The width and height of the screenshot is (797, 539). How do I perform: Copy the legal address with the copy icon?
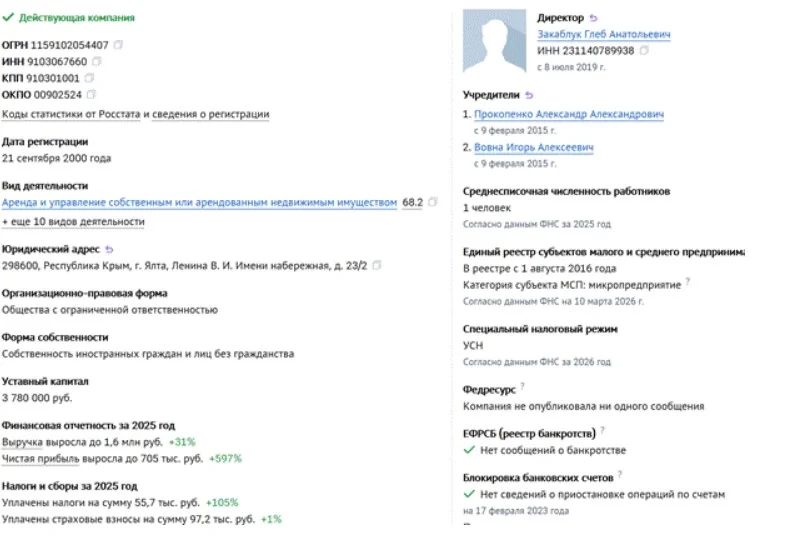(376, 266)
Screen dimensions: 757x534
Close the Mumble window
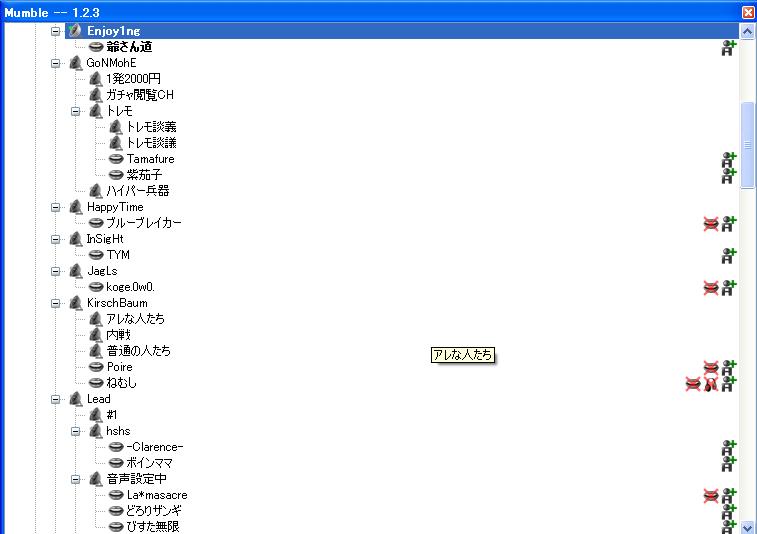point(747,11)
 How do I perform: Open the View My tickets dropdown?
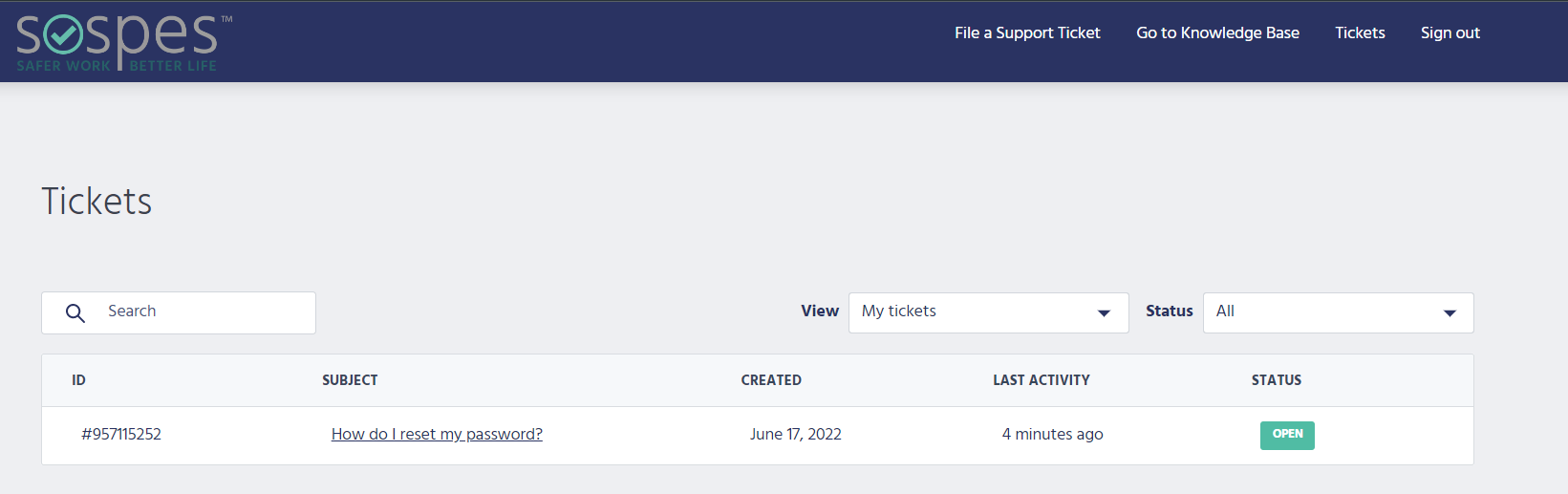click(x=989, y=312)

* Task details
Your job is to repeat every entry exactly, keeping all pictures out of the copy.

* Task result
The width and height of the screenshot is (797, 539). How do I perform: Copy the legal address with the copy icon?
(376, 266)
Screen dimensions: 757x534
Close the Mumble window
point(747,11)
 How do I perform: Open the View My tickets dropdown?
click(x=989, y=312)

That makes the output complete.